DESCRIPTION OF THE TASK:
Pull every line of the entries that has the word "arrow".

--- INPUT DATA Enclosed Below ---

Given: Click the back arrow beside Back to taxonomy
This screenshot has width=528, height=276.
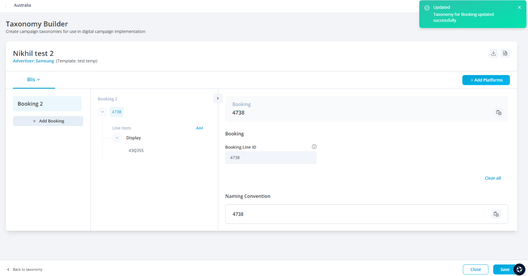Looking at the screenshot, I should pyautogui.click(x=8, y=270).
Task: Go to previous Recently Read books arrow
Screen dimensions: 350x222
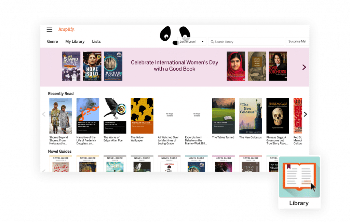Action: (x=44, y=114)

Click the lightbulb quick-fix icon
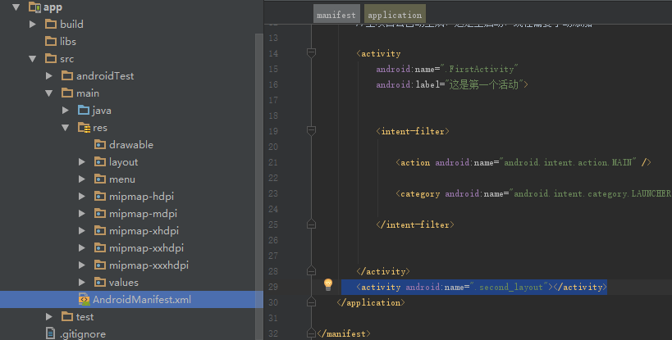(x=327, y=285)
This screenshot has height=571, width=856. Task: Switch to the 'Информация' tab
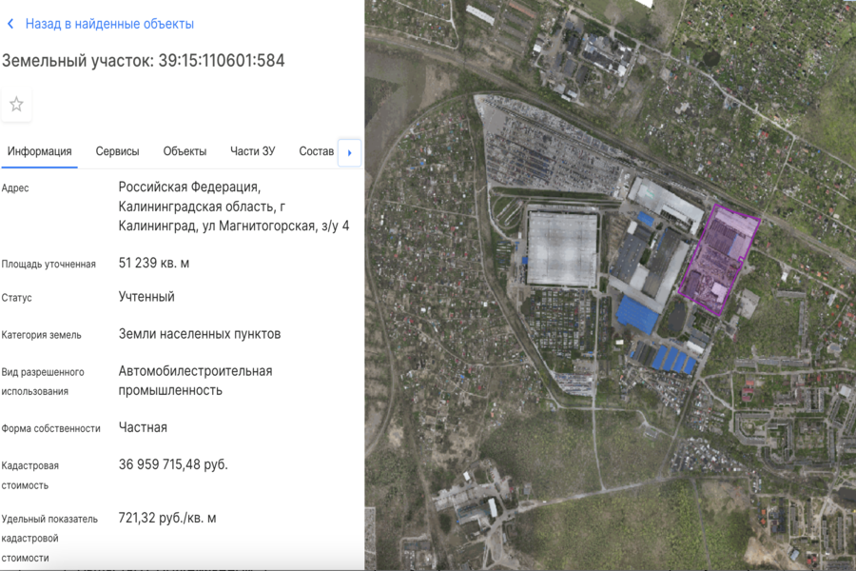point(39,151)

--- End of Enclosed INPUT DATA ---

ANSWER SECTION:
Given: Click the back arrow beside Back to taxonomy
Task: Go to previous Recently Read books arrow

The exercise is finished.